Uno de los amigos, un hombre corpulento llamado David, le dio una palmada en la espalda a Arturo.
-¿Sorpresa? ¡Nos dijiste que nos viéramos aquí para una celebración, güey! ¡Dijiste que finalmente ibas a formalizar las cosas con Ángela! -Sus ojos se dirigieron a Ángela, luego al anillo en su dedo, luego a mí, luego de vuelta a Ángela.
El aire en la habitación se solidificó. Miré mi mano, el anillo que Arturo me había dado, el que dijo que era para mí. Luego miré la mano de Ángela, donde el mismo anillo exacto, todavía claramente demasiado grande, descansaba. Mi corazón se hundió, un peso frío en mi pecho. El "ensayo" era una mentira. El "demasiado grande para ella" era una mentira. Todo era una mentira.

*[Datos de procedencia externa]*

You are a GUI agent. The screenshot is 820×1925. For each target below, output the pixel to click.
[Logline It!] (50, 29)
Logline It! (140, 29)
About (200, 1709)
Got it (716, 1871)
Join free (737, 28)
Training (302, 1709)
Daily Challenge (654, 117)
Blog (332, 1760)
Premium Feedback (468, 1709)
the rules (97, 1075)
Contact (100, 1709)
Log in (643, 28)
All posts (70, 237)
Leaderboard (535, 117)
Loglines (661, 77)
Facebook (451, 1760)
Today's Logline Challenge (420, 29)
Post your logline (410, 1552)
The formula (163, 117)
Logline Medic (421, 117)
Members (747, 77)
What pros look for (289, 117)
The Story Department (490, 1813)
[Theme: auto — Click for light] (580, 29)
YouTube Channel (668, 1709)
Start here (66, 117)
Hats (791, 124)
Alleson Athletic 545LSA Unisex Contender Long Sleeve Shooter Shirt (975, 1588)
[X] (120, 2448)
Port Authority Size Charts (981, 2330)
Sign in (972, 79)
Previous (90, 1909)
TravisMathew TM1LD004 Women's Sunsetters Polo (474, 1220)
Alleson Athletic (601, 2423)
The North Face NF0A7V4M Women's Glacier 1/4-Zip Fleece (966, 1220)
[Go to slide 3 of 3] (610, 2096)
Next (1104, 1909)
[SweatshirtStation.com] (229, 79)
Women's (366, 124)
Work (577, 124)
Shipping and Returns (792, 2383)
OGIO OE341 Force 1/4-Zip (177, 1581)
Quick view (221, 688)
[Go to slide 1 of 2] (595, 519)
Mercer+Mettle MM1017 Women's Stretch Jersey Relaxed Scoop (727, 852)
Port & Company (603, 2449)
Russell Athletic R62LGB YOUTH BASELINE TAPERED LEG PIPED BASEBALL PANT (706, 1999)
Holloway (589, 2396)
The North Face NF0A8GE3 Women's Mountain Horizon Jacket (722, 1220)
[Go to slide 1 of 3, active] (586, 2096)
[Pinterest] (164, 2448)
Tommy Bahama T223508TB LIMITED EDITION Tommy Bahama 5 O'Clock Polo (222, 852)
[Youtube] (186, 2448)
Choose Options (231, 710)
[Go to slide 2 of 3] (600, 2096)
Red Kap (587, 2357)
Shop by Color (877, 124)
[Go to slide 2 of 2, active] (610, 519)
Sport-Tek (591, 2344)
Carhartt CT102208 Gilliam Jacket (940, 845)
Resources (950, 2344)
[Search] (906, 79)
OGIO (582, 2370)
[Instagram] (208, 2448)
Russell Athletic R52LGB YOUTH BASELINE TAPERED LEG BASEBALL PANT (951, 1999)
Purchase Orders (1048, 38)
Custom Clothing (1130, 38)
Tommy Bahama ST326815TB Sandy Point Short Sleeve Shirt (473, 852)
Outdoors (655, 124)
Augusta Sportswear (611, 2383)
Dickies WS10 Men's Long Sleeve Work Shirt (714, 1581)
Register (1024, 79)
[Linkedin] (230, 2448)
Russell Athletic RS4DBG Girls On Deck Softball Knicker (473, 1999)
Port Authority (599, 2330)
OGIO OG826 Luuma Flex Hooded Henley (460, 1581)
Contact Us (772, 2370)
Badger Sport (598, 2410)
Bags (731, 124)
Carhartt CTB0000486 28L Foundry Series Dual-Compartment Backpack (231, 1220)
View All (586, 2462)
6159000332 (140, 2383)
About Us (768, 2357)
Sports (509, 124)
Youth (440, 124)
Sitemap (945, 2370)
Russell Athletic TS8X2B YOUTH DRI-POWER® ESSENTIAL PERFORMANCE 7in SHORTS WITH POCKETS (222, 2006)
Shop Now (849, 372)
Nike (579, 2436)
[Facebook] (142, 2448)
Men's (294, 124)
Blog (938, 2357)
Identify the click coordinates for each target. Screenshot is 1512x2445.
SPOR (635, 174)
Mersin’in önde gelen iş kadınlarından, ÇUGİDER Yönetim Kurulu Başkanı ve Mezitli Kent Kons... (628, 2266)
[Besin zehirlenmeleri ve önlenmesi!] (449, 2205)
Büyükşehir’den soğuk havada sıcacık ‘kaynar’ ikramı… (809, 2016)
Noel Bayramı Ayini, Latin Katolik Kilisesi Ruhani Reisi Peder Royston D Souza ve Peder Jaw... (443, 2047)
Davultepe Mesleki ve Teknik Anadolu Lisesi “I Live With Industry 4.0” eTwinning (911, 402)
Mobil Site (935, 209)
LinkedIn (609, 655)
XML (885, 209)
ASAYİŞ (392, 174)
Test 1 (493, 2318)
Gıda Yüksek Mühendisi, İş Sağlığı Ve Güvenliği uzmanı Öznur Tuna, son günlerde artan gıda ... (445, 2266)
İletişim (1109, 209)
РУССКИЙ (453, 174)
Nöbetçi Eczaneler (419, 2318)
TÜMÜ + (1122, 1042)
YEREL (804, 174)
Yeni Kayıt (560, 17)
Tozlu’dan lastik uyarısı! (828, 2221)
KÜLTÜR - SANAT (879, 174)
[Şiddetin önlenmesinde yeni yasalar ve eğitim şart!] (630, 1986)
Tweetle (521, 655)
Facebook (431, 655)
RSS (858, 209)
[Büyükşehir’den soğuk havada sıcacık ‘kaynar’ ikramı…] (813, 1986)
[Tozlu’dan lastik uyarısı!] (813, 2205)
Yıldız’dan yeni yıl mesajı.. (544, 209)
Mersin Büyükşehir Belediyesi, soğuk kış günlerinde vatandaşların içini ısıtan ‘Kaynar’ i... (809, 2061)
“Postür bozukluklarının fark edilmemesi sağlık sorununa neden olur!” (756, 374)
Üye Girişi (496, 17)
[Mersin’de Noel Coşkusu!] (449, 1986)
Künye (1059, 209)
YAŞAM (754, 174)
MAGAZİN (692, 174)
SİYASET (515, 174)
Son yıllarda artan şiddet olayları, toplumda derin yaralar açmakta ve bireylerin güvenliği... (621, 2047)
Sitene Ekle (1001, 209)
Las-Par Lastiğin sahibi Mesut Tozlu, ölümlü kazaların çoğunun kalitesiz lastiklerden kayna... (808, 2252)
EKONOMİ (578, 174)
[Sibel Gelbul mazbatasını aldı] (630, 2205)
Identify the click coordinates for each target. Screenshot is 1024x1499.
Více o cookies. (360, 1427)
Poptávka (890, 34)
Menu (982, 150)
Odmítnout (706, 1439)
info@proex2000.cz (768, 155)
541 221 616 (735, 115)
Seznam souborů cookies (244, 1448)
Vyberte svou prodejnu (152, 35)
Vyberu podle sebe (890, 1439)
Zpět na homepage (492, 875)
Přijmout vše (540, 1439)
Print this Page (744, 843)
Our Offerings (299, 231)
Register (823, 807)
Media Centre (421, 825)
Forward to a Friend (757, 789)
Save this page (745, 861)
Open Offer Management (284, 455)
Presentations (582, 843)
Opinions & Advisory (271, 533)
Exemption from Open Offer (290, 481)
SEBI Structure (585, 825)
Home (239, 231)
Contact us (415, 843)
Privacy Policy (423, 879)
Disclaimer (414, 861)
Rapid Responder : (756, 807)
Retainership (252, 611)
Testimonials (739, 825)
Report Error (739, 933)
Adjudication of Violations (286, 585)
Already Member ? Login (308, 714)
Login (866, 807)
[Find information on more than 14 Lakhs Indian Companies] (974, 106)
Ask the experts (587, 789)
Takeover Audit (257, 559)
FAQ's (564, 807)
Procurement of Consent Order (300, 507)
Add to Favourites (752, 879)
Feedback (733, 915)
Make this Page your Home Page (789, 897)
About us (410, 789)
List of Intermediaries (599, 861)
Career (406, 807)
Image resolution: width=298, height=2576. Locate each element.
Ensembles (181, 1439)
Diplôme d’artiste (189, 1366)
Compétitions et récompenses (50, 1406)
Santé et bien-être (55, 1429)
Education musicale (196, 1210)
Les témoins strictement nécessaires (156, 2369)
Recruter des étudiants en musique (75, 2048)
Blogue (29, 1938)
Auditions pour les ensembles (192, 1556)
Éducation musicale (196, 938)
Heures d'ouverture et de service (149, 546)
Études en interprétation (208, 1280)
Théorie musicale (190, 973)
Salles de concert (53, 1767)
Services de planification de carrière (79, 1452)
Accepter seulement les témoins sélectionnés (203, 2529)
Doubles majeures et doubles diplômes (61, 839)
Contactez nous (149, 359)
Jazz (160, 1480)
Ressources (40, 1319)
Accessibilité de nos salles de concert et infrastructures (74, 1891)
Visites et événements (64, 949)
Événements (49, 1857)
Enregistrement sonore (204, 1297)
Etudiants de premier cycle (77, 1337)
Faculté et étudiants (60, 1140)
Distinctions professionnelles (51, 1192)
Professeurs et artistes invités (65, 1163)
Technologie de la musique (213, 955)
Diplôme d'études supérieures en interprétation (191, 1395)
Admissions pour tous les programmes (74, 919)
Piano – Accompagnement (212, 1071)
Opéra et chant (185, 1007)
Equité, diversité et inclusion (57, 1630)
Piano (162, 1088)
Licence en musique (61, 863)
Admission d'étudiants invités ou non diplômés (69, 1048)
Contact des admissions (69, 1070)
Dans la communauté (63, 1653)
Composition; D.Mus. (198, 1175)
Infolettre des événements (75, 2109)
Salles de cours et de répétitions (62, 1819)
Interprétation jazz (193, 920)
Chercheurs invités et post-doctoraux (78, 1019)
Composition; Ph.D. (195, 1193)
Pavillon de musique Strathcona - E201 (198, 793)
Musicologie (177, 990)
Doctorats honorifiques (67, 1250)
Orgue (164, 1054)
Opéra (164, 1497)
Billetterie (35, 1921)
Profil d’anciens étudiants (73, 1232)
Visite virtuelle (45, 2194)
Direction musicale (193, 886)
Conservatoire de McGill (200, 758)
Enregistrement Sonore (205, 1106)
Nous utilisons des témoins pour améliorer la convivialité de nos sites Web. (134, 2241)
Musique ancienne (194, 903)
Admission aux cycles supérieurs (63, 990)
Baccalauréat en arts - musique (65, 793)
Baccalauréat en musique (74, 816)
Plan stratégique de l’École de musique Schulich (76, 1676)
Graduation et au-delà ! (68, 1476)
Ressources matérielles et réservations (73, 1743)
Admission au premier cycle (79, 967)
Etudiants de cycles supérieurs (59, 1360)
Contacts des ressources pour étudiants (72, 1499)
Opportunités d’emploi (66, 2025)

David, ajeno a todo, siguió hablando.
-Hombre, recuerdo cuando tú y Ángela salieron por primera vez. ¡Eran inseparables! Todos pensaban que se casarían. Una verdadera pareja poderosa.
Ángela lanzó una mirada nostálgica a Arturo, sus ojos brillando con lágrimas no derramadas.
-Esos fueron buenos tiempos, ¿no, Artu?
Arturo le apretó la mano por debajo de la mesa, un gesto que no se me escapó.
-Lo fueron, Angy. Lo fueron. -Luego me miró, un destello de algo ilegible en sus ojos, y cambió rápidamente el tema, encendiendo su sonrisa más encantadora-. ¡Pero esta noche, estamos celebrando nuestro futuro! ¡Karla y yo nos vamos a casar!
Sus amigos, claramente incómodos, ofrecieron felicitaciones forzadas. Yo solo sonreí, una sonrisa frágil y falsa que sentía que se rompería en cualquier momento. Sentí la mano de Arturo en mi muslo, un apretón posesivo. Se suponía que debía ser reconfortante, pero solo me hizo sentir atrapada.
El resto de la cena fue un borrón de cortesías forzadas y silencios incómodos. En el viaje a casa, Arturo actuó como si nada hubiera pasado, tarareando con la radio. No pude aguantarlo más.
-Arturo -dije, mi voz apenas por encima de un susurro-. ¿Todavía la amas?
No respondió. Miré hacia él. Tenía los ojos cerrados. Su respiración era pareja. Estaba fingiendo estar dormido.
Una sola lágrima trazó un camino por mi mejilla. Seguía mintiendo. Incluso ahora, después de todo, seguía mintiendo. El hombre con el que estaba comprometida, el hombre que se suponía que era mi compañero, era un cobarde y un tramposo. Y yo, Karla Rosales, la perspicaz novelista romántica, había sido la tonta más grande de todas.